List each file path that appears in the change summary of the mailing-list excerpt below.
-------- Page excerpt --------
On Tue, Apr 29, 2025 at 11:41:09AM +0530, Shrikanth Hegde wrote:
> 
> 
> On 4/28/25 20:52, Mukesh Kumar Chaurasiya wrote:
> > Enable the syscall entry and exit path from generic framework.
> > 
> > Signed-off-by: Mukesh Kumar Chaurasiya <mchauras@linux.ibm.com>
> 
> Hi Mukesh. Thanks for working on this. Trying to go through it.
> 
> > ---
> >   arch/powerpc/Kconfig                |   1 +
> >   arch/powerpc/kernel/interrupt.c     |  46 +++++++----
> >   arch/powerpc/kernel/ptrace/ptrace.c | 103 ------------------------
> >   arch/powerpc/kernel/signal.c        |   8 +-
> >   arch/powerpc/kernel/syscall.c       | 117 +---------------------------
> >   5 files changed, 38 insertions(+), 237 deletions(-)
-------- Listing --------
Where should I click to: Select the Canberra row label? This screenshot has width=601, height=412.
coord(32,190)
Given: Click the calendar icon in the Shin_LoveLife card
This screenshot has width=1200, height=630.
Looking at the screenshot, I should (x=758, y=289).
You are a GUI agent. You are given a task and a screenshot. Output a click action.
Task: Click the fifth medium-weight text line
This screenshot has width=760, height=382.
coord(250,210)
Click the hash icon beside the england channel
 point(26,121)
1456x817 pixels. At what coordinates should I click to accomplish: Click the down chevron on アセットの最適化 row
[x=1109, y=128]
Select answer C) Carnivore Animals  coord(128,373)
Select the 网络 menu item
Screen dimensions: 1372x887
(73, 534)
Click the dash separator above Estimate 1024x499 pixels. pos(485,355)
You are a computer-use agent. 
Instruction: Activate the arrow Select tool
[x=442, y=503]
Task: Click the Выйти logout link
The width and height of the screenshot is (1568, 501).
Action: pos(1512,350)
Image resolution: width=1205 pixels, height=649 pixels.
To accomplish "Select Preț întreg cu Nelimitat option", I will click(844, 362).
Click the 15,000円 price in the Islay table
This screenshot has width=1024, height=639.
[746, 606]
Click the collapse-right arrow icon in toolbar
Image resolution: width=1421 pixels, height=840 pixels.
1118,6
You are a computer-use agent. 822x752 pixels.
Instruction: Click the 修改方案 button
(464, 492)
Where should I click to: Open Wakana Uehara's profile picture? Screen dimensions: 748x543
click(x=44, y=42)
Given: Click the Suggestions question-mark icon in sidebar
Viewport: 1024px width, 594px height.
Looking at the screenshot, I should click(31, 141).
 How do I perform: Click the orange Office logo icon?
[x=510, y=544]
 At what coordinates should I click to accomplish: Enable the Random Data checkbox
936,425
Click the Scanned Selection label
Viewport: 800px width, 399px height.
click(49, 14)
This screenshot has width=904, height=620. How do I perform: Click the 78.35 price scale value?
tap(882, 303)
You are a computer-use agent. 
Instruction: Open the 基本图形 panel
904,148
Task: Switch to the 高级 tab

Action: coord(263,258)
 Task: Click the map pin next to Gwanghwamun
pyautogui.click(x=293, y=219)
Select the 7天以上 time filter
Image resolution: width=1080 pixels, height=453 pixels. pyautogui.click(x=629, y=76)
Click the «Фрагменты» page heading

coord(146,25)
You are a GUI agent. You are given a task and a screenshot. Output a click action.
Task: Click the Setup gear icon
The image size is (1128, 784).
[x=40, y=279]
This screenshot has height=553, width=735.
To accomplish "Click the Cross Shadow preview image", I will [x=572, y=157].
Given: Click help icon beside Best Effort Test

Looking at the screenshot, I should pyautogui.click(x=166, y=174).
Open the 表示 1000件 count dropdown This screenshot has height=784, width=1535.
--------
> Answer to this exercise:
arch/powerpc/Kconfig
arch/powerpc/kernel/interrupt.c
arch/powerpc/kernel/ptrace/ptrace.c
arch/powerpc/kernel/signal.c
arch/powerpc/kernel/syscall.c